In der Medical Humanities Reihe «Alt werden» zum Thema «Inklusion und Gesundheit im Alter: Wege zur Lebensqualität» gab Andrea Radvanszky Einblick in die Welt von demenzbetroffenen Personen und deren Angehörigen.
Mögliche Anzeichen von Demenz sind gemäss Alzheimer Schweiz beispielsweise Gedächtnisstörungen, Mühe mit der Sprache, Desorientiertheit in Raum und Zeit, Verwirrtheit mit Personen und Gegenständen, ungewohntes Verhalten, Wegfallen von Routinen, wahnhafte Vorstellungen, Antriebslosigkeit und Passivität.

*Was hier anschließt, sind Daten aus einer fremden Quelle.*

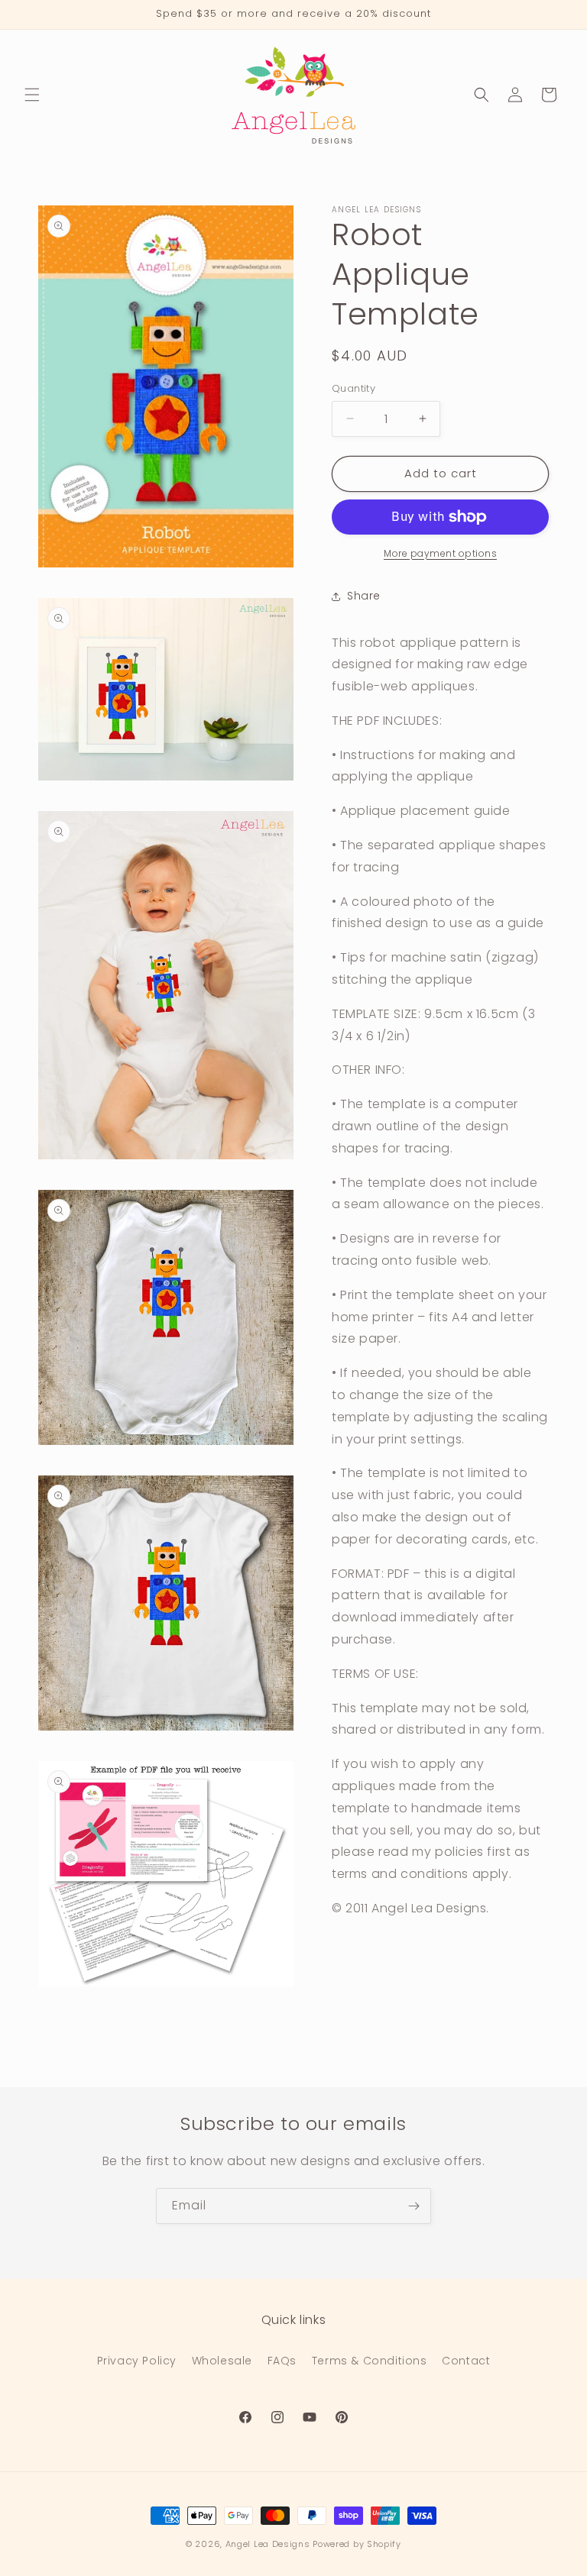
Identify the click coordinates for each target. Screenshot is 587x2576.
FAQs (282, 2360)
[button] (32, 95)
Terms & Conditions (369, 2360)
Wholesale (222, 2360)
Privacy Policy (137, 2360)
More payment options (440, 553)
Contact (466, 2360)
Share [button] (364, 595)
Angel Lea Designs (267, 2544)
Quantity (353, 388)
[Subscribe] (413, 2206)
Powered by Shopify (357, 2544)
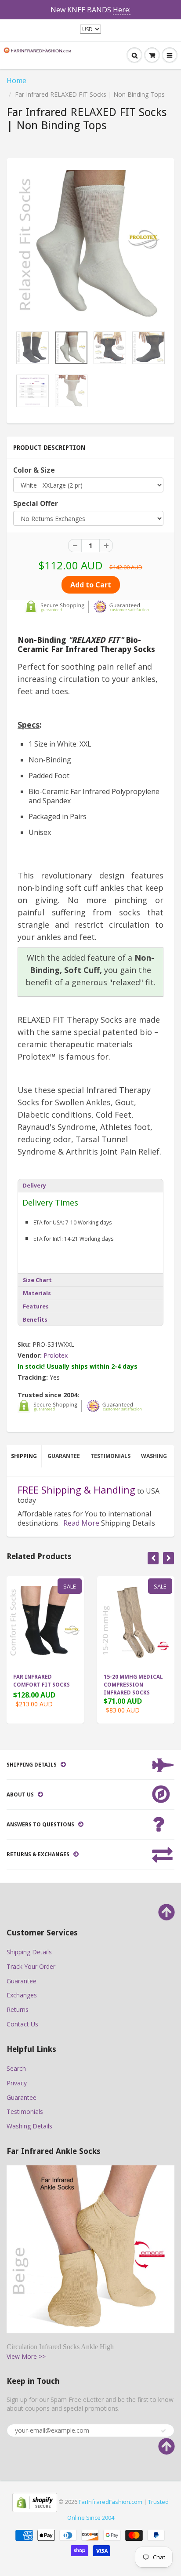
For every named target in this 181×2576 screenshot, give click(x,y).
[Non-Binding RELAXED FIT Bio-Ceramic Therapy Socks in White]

Seit die Schweiz die UN-Behindertenrechtskonvention (BRK) im Jahre 2014 unterzeichnet hat, wird der Begriff der Inklusion immer häufiger in verschiedenen Kontexten genannt, auch bezogen auf Demenz. Allgemein versteht man unter Inklusion, dass alle Menschen zur Gesellschaft gehören und an ihr teilhaben können, unabhängig von Alter, Herkunft, Behinderungen und Krankheiten. Damit sollen Diskriminierungen bekämpft und die Gleichstellung in der Gesellschaft gefördert werden.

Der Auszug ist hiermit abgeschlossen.